(Stored items)

Start of Block

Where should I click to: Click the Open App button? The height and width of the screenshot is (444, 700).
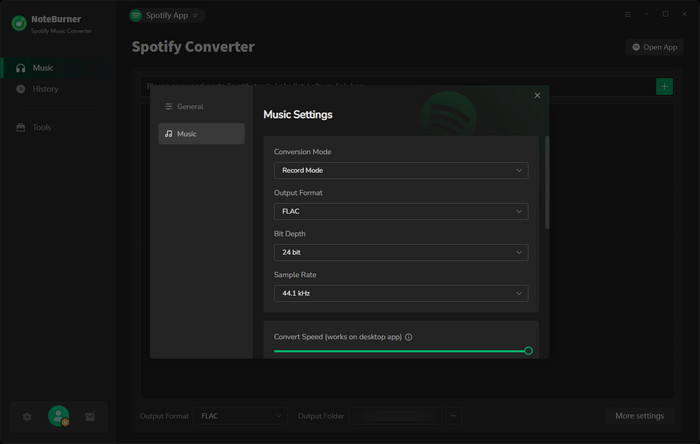pos(654,47)
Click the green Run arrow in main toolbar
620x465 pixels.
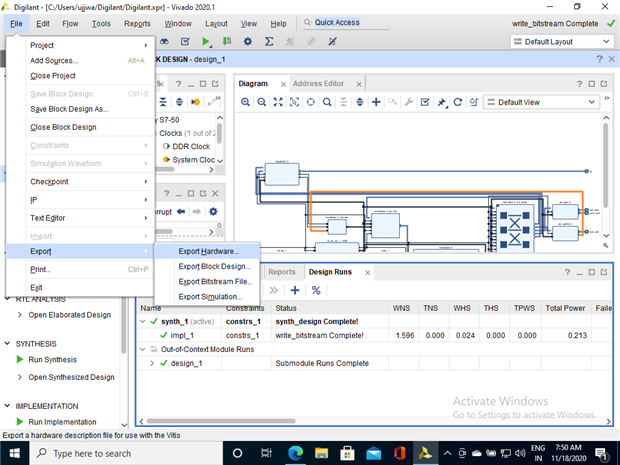coord(206,42)
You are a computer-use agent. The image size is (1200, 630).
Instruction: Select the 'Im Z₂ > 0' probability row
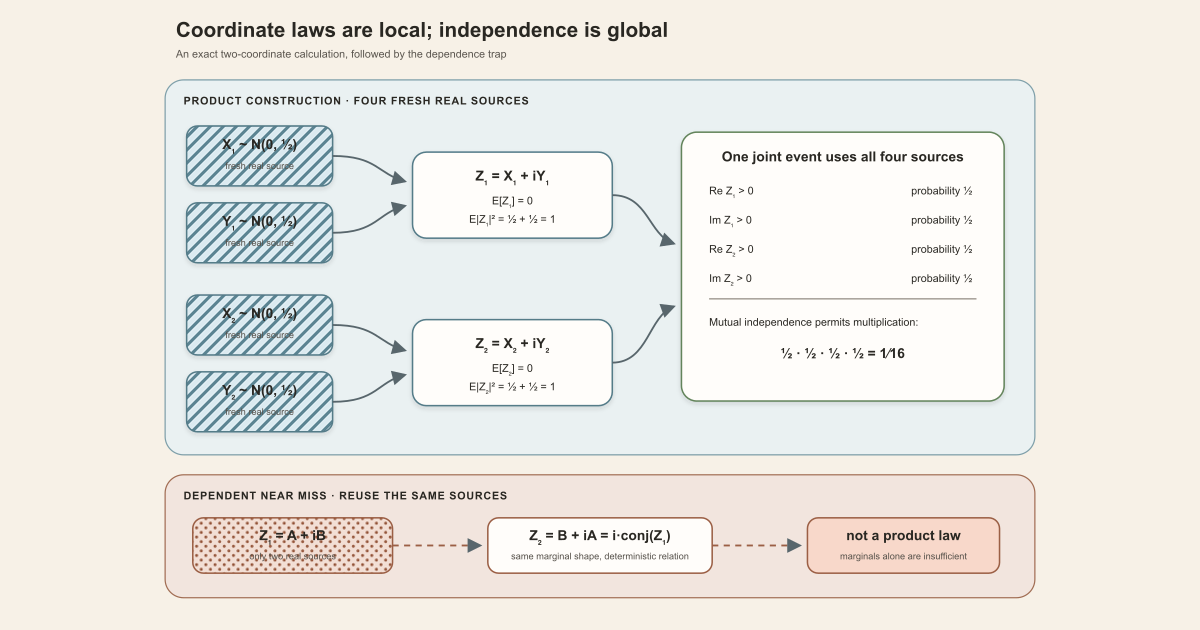coord(842,279)
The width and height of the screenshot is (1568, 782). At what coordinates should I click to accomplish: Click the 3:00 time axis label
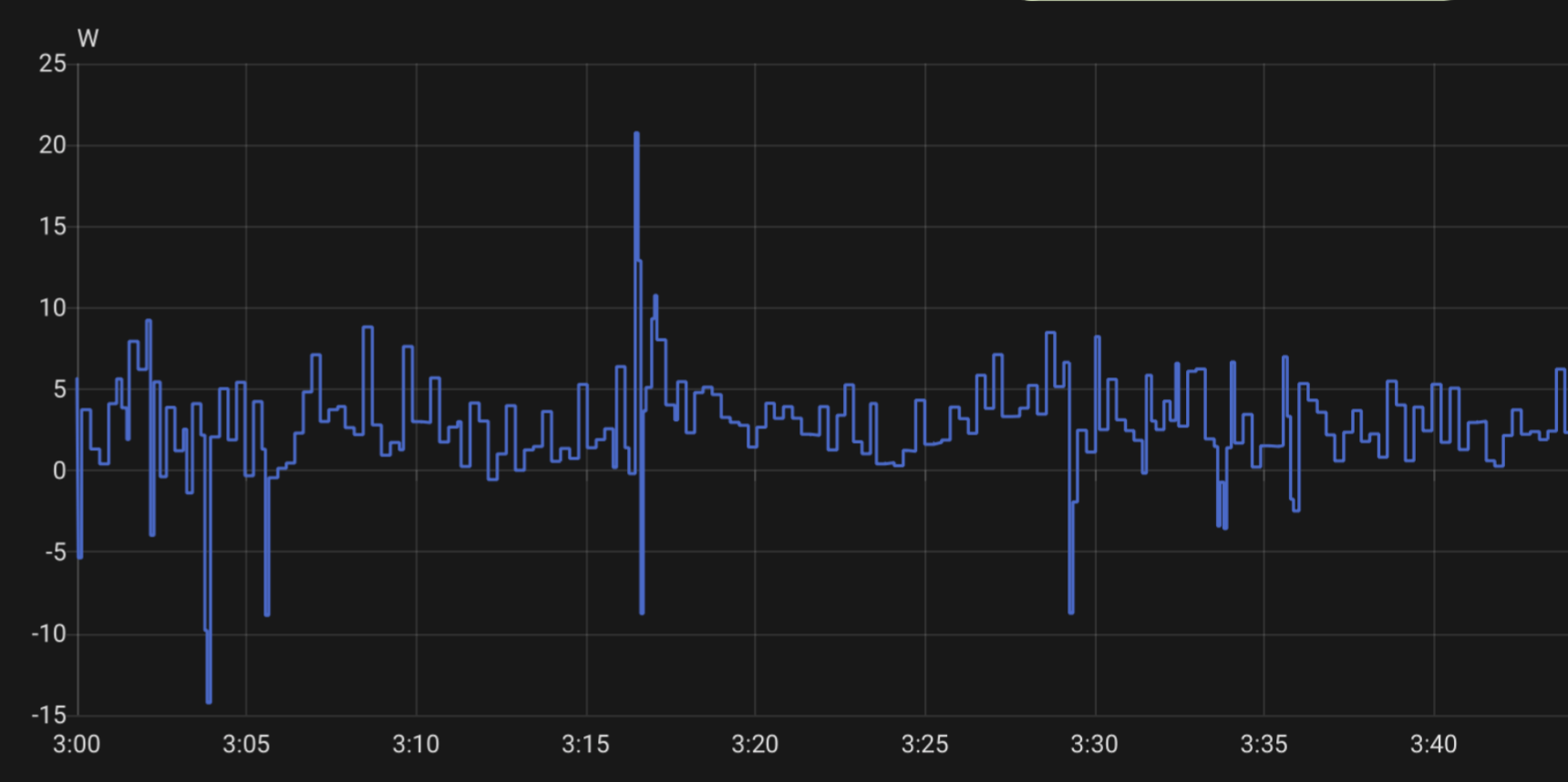(x=77, y=745)
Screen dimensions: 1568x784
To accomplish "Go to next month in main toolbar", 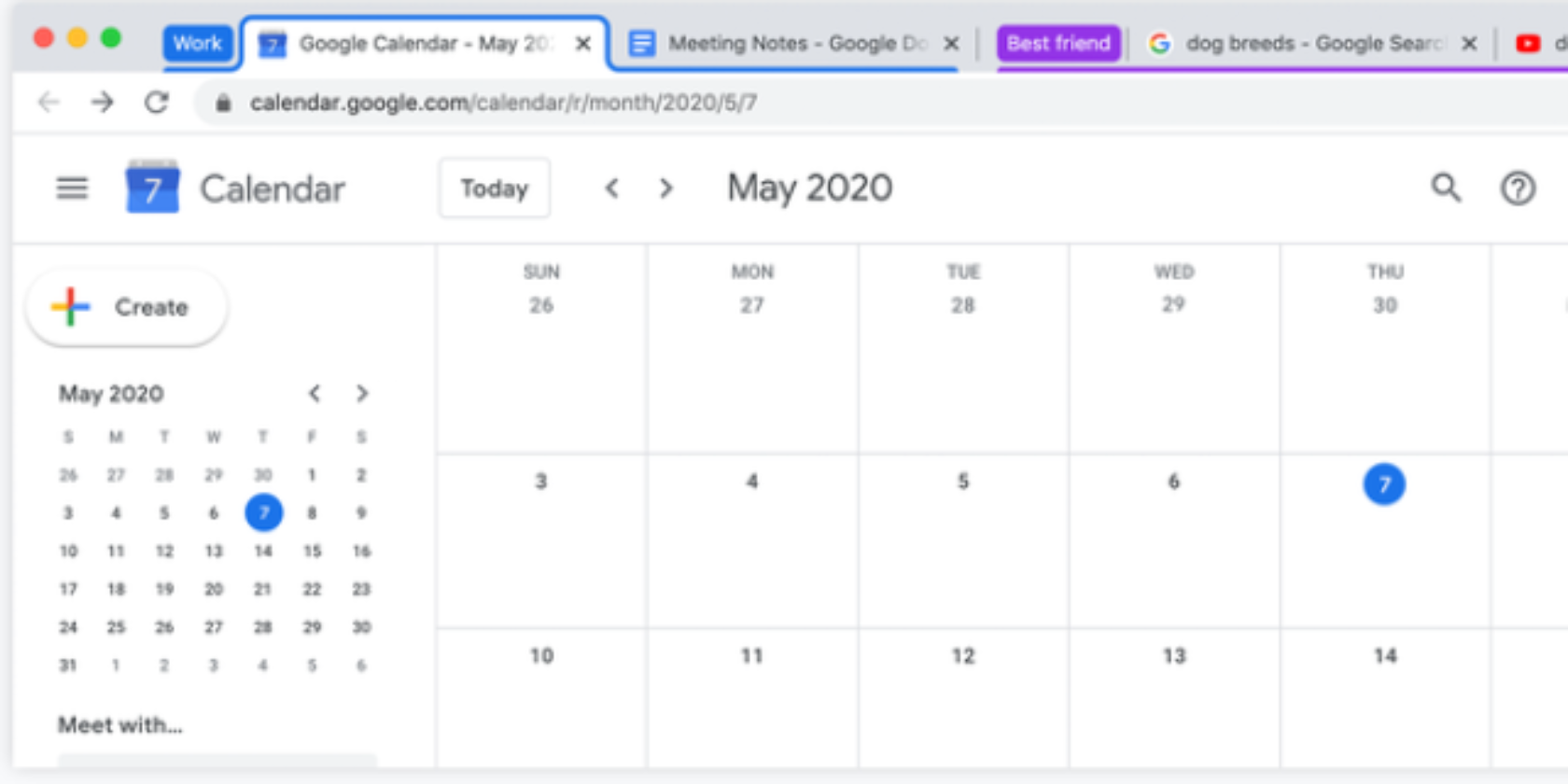I will pyautogui.click(x=665, y=189).
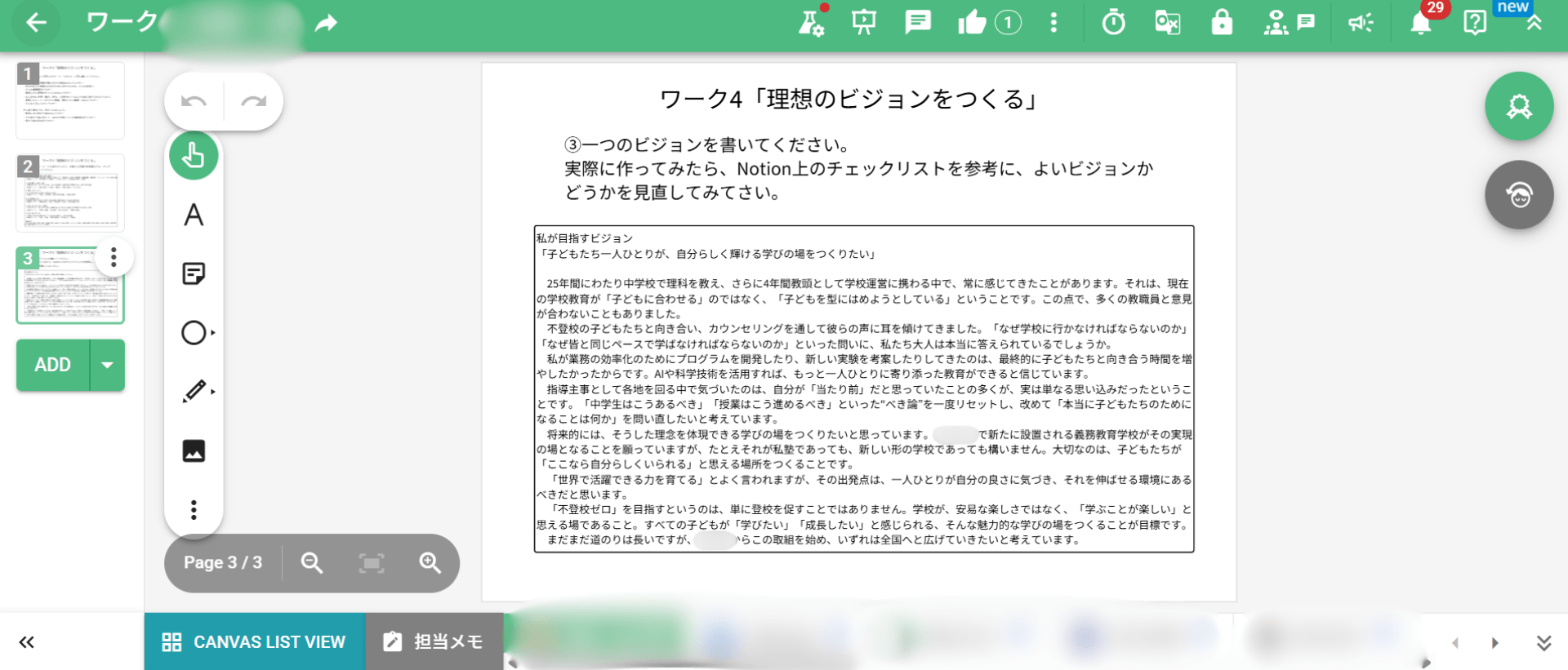The height and width of the screenshot is (670, 1568).
Task: Click the ADD page button
Action: [x=52, y=365]
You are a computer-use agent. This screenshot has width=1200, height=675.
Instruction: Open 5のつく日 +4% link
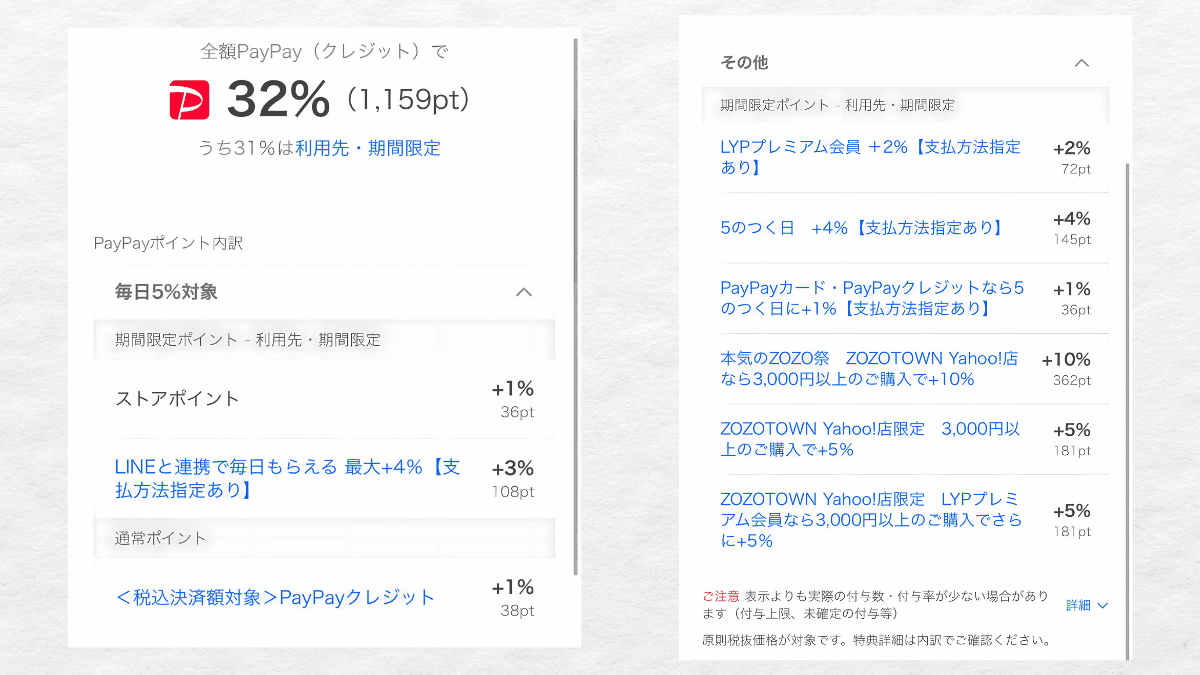861,228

End of Block

*WHAT IS EXPECTED*.
Each line above with the string "computer" should be reported in full.

*RESPONSE*.
You are a computer-use agent. The image size is (1200, 630).
You are a computer-use agent. This screenshot has width=1200, height=675.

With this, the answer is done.